Anonymous 0 Comments

Yes, Birds are descended from dinosaurs who had teeth, but teeth and jaws became beaks. Birds lost their teeth because they lost the bone structure needed for chewing. Bones are heavy, and birds have sacrificed a lot of bone strength in order to be able to fly well. If a modern bird had teeth, it would break its jaw if it tried to crush or tear with them. Teeth have been replaced by a variety of specialized beaks, some of which are actually quite sturdy. Others use their beaks for reaching into things, and then swallow their prey whole, which they then crush using muscles in the crop.

Anonymous 0 Comments

Most birds are no longer hunting mammals or other animals that are larger than them, birds still have jagged edges inside their beaks if you look closely but they simply don’t need large meat cutting teeth anymore

Anonymous 0 Comments

Birds swallow their food whole and it is ground up by the gizzard, a muscular organ in their stomach, so they can digest it. They therefore don’t need teeth to chew so teeth would be a waste of resources.

Anonymous 0 Comments

Firstly, birds don’t come from dinosaurs, they *are* dinosaurs.

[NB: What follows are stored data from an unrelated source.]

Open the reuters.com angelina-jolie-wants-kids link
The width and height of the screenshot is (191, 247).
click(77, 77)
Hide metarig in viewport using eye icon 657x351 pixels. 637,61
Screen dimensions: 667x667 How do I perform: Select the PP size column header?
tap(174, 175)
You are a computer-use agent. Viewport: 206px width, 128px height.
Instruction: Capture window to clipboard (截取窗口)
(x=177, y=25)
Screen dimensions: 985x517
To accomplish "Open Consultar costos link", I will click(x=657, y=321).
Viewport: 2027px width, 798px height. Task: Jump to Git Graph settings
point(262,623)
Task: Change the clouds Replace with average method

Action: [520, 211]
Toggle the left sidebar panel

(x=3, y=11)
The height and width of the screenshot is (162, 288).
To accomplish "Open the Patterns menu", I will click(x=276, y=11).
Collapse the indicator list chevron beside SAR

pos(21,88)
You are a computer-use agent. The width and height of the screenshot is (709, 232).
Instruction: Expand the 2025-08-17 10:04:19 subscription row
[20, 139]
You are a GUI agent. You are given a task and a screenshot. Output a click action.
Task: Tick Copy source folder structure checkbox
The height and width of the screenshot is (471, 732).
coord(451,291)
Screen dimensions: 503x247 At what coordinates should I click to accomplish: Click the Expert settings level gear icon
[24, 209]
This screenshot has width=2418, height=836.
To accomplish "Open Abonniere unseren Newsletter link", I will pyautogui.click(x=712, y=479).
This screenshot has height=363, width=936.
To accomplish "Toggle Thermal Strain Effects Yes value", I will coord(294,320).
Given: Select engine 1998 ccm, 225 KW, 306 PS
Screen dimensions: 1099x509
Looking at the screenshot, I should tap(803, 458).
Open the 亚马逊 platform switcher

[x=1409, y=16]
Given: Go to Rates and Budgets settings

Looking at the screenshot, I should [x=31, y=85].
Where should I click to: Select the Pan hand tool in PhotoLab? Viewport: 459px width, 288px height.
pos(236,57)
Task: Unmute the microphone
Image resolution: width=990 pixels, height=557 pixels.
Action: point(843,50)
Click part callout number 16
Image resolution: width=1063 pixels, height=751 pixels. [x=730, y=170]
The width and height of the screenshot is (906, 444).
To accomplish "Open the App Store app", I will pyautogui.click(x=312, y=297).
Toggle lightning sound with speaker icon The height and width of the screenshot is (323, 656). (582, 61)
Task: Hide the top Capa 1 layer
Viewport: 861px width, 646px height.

The current thinking as to why birds don’t have teeth is because it was a side effect of faster incubation. If you’re hanging around in an egg for a long time you’re vulnerable – you can’t move, your parents have to defend you. It’s not ideal.

So there would have been a decent amount of selection pressure in favour of genes that sped up incubation. It would seem that, as teeth take a long time to form, that these speedier incubation genes had the side effect of simply not activating the ‘teeth genes’ – the embryo never gets to the teeth growing stage.

The previous thinking was that birds lost teeth to enable flight, but this doesn’t explain why numerous non-avian dinosaurs lost their teeth and formed beaks too (eg Oviraptor, ‘egg-thief’, a good example of why you don’t want to hang around in eggs too long).

Anonymous 0 Comments

There’s a lot of the usual answers to this so far, and while some of them are in a way correct, they’re not exactly spot on. It is true that teeth are heavy, and birds undergo several strategies to reduce their weight (hollow bones, reduction of organs, reduction in the number of bones), it kind of flies in the face of the evidence of the crop. In short, teeth may be heavy, but stones are heavier. So why would a bird give up teeth to take on an organ that often houses material used for the same purpose that is even heavier? The answer is physics.
Simply put, birds that fly need to have their center of gravity around where their wings cross their body’s longitudinal axis (this is where the “lift” acts upon the body). If the center of gravity was behind this point, the “butt” of the bird would always be dragging, and if it was ahead of this point the bird would always be in a nose dive. In either case, flying would be severely difficult if not outright impossible. So if a bird had teeth (at the very front of the animal) this could shift the center of gravity ahead of the wings, and then the bird would be unable to fly. The crop is typically right at the point of where the wings cross the longitudinal axis (or very close to it) so the center of gravity is enhanced at the position of the wings, as well as below this point, which helps to add stability to flight. We see a dynamic example of this sort of “focus on the center of gravity” scenario with the pelican. We all know the pelican has that enlarged gullet for carrying food items. When the gullet is empty, we can see the head held somewhat erect with an upright neck while in flight (I don’t think I’ve ever seen a picture of a pelican with its neck stretched straight out like a goose in flight, perhaps because of the weight of its own skull), but when the gullet is carrying something, we always see the head tucked back overtop the body, trying to keep that center of gravity positioned with the wings.